It's been 10 years since the conflict in the Darfur region of Sudan broke out. Aid agencies say the international community has forgotten about the war and the millions of refugees forced from their homes, as attention has turned to the Arab Spring.
An estimated 300,000 people have died in the decade-long conflict in Darfur, most of them civilians. Almost two million have fled their homes.
Abakar Adam has lived in a refugee camp near the town of El Fasher since the fighting began in 2003.
"If things go well and peace comes I'll return one day and will stay here no more," he said. "But the first thing we need is the disarmament of the people who carry weapons."

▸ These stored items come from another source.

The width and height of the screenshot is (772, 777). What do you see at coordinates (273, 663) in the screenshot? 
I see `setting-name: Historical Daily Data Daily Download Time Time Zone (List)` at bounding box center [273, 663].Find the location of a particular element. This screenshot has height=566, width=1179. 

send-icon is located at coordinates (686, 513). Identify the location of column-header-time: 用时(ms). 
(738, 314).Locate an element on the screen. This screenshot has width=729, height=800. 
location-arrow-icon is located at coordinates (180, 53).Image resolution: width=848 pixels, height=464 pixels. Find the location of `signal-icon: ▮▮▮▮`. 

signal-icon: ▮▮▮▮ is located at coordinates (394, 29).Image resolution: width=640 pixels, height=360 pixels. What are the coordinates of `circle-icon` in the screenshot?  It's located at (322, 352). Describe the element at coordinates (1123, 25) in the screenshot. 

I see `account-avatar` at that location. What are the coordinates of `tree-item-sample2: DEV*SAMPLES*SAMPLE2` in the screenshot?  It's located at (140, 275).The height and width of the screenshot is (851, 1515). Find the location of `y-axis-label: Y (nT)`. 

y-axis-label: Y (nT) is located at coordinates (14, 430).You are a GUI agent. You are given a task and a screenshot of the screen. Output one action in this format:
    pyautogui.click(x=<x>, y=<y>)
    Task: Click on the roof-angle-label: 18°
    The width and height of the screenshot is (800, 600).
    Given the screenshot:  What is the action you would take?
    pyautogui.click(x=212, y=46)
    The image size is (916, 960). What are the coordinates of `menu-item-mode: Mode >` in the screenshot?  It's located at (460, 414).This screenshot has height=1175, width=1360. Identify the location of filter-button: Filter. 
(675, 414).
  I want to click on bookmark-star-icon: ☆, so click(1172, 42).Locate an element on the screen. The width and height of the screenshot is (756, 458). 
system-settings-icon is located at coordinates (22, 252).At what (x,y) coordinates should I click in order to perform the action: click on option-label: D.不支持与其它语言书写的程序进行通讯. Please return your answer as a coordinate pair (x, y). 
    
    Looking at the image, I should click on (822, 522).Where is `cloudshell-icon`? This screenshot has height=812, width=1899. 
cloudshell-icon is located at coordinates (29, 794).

It's a conflict the world has largely forgotten, says Andrej Mahecic of the Office of the United Nations High Commissioner for Refugees, or UNHCR.
"Often the donors' attention, and attention of the world in general, tends to go towards the most visible and most dramatic and current crisis. But the fact of the matter is we are now dealing in Darfur with a protracted situation; it's been now 10 years, the needs are still there," he said.
The conflict began with a crackdown on rebel uprisings in Darfur by government-backed militia known as the "Janjaweed."
Sudanese President Omar al-Bashir, who is wanted by the International Criminal Court for alleged war crimes against civilians in Darfur, denies the accusations.
As the conflict enters its second decade, the United States has called for an effective and inclusive political process.
Andrej Mahecic of the UNHCR said, "Since January this year, we have seen about 100,000 people fleeing the [latest] round of violence. On the other hand, there are areas such as West Darfur which are enjoying relative peace and stability, and we have seen almost a quarter of a million people returning since the beginning of 2011. So it is a very different, a fluid situation."
The charity Kids For Kids
helps families to stay in their remote villages by loaning goats and donkeys, while building basic services like water pumps.
Its founder, Patricia Parker, says just small donations make a difference, but they've fallen away in recent years.
"People think that because Darfur hasn't been in the news, that it must be all right," she said. "So they've moved on to other things. There are other disasters elsewhere in the world. What is a tragedy is that these families are beyond deprivation, beyond poverty."
Parker says rocketing inflation in Sudan has halved the income of many households, making life even tougher.
"The indirect effects of violence are actually worse - and they're out of sight - than you can possibly imagine," she said. "We had the tragic news that in a very small village of just 2,000 people, 50 children died of malnutrition alone. That didn't allow for malaria and all the other things that we know are terrible killers in places like Darfur."
On the tenth anniversary of the Darfur conflict, aid agencies say the fighting and the suffering continue - unseen and forgotten.